Em determinado instante do vídeo, Durval diz: "Arruda dá R$1 milhão por mês para o Filippelli". Nesse momento, Collaço interrompe para explicar a divisão. "São 800 'pau'. (São) R$ 500 mil para o Filippelli para fazer... (pausa). Vai R$ 100 mil para o Michel (Temer), R$ 100 mil para o Eduardo (Cunha) e R$ 100 para o Henrique Alves. São 800 pau", enfatizou.

Senadores cobram punição de envolvidos em escândalo

O escândalo de corrupção que atingiu o governo do Distrito Federal foi o principal assunto abordado pelos senadores na pultima sexta-feira (4), em Plenário. O senador Pedro Simon (PMDBRS) voltou a apontar a impunidade como um dos maiores problemas do país. Segundo ele, "a corrupção no Brasil daria para comprar panetones para todos os habitantes do planeta". O senador Cristovam Buarque (PDT-DF) disse que o Distrito Federal tornou-se um "mar de lama".

Por sua vez, o senador Mozarildo Cavalcanti (PTB-RR) disse que os brasileiros já não acreditam nas instituições por causa da corrupção. E o senador Mão Santa (PSC-PI) afirmou que as gravações e as imagens envolvendo o governador do DF José Roberto Arruda (DEM) e seus assessores mostram um "tsunami de corrupção".

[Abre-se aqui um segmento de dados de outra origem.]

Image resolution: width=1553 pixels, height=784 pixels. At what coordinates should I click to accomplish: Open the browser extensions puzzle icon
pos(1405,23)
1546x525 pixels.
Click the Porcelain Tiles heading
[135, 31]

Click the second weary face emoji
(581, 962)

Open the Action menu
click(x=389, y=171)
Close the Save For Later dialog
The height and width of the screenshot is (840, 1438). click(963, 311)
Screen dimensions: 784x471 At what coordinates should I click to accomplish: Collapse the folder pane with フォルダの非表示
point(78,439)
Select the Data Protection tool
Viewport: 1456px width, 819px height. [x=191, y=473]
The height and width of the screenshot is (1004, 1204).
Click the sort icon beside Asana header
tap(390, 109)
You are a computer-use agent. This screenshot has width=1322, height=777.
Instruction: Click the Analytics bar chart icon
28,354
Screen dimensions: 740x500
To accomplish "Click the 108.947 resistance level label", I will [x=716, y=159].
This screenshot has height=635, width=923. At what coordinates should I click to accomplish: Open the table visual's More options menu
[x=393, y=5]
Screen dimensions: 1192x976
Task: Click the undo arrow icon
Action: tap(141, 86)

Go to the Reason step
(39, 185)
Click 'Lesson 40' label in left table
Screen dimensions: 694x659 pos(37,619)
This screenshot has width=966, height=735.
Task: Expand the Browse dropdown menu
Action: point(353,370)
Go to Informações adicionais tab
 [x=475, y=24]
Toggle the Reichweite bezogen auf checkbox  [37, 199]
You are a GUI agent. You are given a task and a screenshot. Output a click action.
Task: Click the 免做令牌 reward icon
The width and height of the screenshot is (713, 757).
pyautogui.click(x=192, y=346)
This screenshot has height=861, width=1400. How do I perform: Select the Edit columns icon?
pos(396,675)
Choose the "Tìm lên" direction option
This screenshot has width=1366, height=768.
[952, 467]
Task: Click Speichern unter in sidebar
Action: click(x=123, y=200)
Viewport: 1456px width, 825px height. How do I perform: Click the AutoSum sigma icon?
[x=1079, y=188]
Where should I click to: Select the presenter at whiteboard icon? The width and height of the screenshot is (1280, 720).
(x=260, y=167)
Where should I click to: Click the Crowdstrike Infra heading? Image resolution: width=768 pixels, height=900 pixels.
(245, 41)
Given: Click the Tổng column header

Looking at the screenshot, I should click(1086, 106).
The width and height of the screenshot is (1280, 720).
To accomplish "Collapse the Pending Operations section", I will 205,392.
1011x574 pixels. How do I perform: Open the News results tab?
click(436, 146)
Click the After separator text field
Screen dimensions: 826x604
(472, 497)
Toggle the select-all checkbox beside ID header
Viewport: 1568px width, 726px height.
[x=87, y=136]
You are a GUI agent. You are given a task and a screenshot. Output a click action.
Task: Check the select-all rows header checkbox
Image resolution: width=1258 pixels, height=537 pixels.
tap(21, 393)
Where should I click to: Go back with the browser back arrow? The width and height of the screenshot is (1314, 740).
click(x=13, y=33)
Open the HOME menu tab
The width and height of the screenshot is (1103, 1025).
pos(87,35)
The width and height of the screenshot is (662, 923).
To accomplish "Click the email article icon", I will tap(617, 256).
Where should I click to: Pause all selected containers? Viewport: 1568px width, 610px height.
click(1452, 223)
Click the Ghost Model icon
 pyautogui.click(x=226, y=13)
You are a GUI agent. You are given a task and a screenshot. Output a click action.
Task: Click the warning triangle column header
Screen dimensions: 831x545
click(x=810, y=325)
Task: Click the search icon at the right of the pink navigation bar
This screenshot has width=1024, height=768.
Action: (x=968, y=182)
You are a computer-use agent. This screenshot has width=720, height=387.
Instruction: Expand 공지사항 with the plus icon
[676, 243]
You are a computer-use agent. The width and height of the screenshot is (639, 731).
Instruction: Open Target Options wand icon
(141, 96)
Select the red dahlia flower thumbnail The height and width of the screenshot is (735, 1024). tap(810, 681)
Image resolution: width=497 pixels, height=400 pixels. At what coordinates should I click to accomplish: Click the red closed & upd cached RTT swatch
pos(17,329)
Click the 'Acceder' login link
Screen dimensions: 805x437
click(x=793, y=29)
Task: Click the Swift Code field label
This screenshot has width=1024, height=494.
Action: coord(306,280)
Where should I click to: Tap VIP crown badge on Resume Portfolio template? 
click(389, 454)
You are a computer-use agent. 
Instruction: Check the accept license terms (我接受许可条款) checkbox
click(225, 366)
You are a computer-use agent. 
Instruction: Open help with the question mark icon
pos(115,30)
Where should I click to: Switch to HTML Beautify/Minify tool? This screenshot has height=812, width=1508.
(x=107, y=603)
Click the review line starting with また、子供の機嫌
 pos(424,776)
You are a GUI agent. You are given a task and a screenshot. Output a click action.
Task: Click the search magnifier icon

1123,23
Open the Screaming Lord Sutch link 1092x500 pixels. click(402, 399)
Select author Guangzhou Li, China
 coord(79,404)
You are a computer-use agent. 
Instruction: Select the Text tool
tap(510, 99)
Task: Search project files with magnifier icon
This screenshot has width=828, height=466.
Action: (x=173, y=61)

Mozarildo destacou que as instituições e a imprensa têm papel importante na conscientização da população. Ele informou que a loja maçônica Grande Oriente do Distrito Federal lançou a campanha "Novo Brasil, ética, moral e dignidade: a responsabilidade é de todos nós". A imprensa, observou, precisa continuar a apontar irregularidades e cobrar punição dos culpados, mas, em sua opinião, precisa também conscientizar a população sobre as causas de o país ter políticos corruptos.

Ao se referir à afirmação do governador do Distrito Federal, José Roberto Arruda, flagrado recebendo um pacote de dinheiro, de que os recursos seriam destinados à compra de panetones para os pobres, Pedro Simon foi enfático: "A corrupção no Brasil seria suficiente para comprar todos os panetones do mundo, para muitos natais que ainda virão. Quem sabe, pelo menos, um panetone para cada um dos quase sete bilhões de habitantes do planeta, neste Natal", alfinetou o senador.

Cristovam referiu-se às desilusões do senador Pedro Simon (PMDB-RS), que disse acreditar na ira popular para combater a desmoralização da atividade política no Brasil. Cristovam enfileirou-se com Simon no entendimento de que não há mais esperança, mas sublinhou que não se pode perder a vontade de lutar.

"E para ter a vontade de lutar, pode-se até não ter esperança, mas tem-se que ter um objetivo de onde se quer chegar. Ainda que a gente diga que não tem esperança de ver aquele objetivo na vida da gente, a gente tem que ter um objetivo. E essa é a minha reflexão: onde erramos? O que fazer?", questionou.